5 Prometheus expression browser

It's available at http://localhost:9090/graph

PromQL query language can return four data types.

One of them is an instant vector: a set of time series containing a single sample for each time series all sharing the same timestamp.

6 Time series aggregation

Examples:

  > sum(promhttp_metric_handler_requests_total) by (job)
  > sum(rate(promhttp_metric_handler_requests_total[5m])) by (job)

The rate() function calculates the per second average rate of increase of the time series in the range. This function should only be used with counters.

Range vectors are a second PromQL data type containing a set of time series with a range of data points over time for each time series.

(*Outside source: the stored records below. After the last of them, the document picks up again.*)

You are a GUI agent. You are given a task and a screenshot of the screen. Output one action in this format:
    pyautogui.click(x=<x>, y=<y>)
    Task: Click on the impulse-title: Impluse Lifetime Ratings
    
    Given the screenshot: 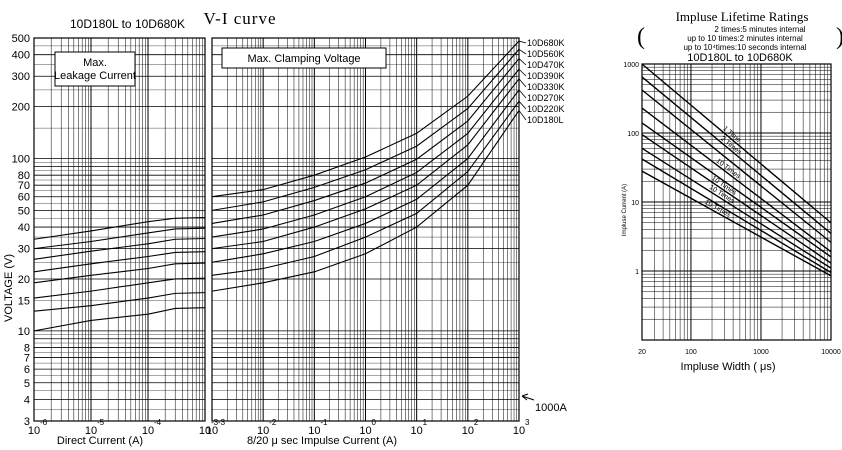 What is the action you would take?
    pyautogui.click(x=742, y=16)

The duration of the range is enclosed in [] and has an integer value followd by a unit abbreviatin:

s for seconds
m for minutes
h for hours
d for days
w for weeks
y for years

So here [5m] is a five minute range.

The two other data types are Scalars, numeric floating point values and Strings which is currently unused.

7 Capacity planning

7.1 Memory

Rule of thumb: multiple the number of samples being collected per second by the size of the samples.

Promtail query for above:

> rate(prometheus_tsdb_head_samples_appended_total[1m])

The query will show per second rate of samples being added to the database over last minute.

7.2 Disk

By default, metrics are stored for 15 days in the local time series database.